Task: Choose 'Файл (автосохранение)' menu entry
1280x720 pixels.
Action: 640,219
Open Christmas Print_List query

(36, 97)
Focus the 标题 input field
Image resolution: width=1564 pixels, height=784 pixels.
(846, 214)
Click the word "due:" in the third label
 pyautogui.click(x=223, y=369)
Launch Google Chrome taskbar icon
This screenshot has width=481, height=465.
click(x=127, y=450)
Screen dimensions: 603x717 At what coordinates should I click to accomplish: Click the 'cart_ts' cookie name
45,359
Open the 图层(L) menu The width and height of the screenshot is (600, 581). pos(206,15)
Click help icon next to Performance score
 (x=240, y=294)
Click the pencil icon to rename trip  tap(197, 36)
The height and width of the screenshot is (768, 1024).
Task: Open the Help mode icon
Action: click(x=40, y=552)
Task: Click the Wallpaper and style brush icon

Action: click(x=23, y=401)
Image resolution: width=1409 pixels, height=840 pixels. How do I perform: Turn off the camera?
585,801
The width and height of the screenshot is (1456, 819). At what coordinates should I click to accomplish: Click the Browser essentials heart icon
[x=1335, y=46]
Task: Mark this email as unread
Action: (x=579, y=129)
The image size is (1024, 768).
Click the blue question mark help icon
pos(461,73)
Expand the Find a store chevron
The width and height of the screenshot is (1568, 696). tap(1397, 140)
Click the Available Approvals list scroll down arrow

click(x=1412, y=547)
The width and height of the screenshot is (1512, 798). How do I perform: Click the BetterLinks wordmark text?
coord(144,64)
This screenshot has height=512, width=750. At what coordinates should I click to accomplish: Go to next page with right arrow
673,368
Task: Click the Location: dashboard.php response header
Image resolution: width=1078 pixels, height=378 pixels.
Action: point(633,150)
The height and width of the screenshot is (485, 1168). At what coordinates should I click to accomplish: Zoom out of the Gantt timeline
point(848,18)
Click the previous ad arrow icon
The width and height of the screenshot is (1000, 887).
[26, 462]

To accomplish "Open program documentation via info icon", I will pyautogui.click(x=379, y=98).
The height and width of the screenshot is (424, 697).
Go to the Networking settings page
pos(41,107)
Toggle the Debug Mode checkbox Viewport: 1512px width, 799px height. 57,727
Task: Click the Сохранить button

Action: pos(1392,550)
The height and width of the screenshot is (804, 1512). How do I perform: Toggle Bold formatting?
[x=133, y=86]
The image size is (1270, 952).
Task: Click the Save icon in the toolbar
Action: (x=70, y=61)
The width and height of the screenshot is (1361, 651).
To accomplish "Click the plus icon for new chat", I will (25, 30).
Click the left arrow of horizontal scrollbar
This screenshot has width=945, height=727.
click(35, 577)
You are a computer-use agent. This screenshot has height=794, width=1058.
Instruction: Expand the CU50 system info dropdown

### Exercise details
Go through the listing above and find each line that contains "menu", then copy it.

### Your response
Task: Choose 'Файл (автосохранение)' menu entry
Open the 图层(L) menu The width and height of the screenshot is (600, 581). pos(206,15)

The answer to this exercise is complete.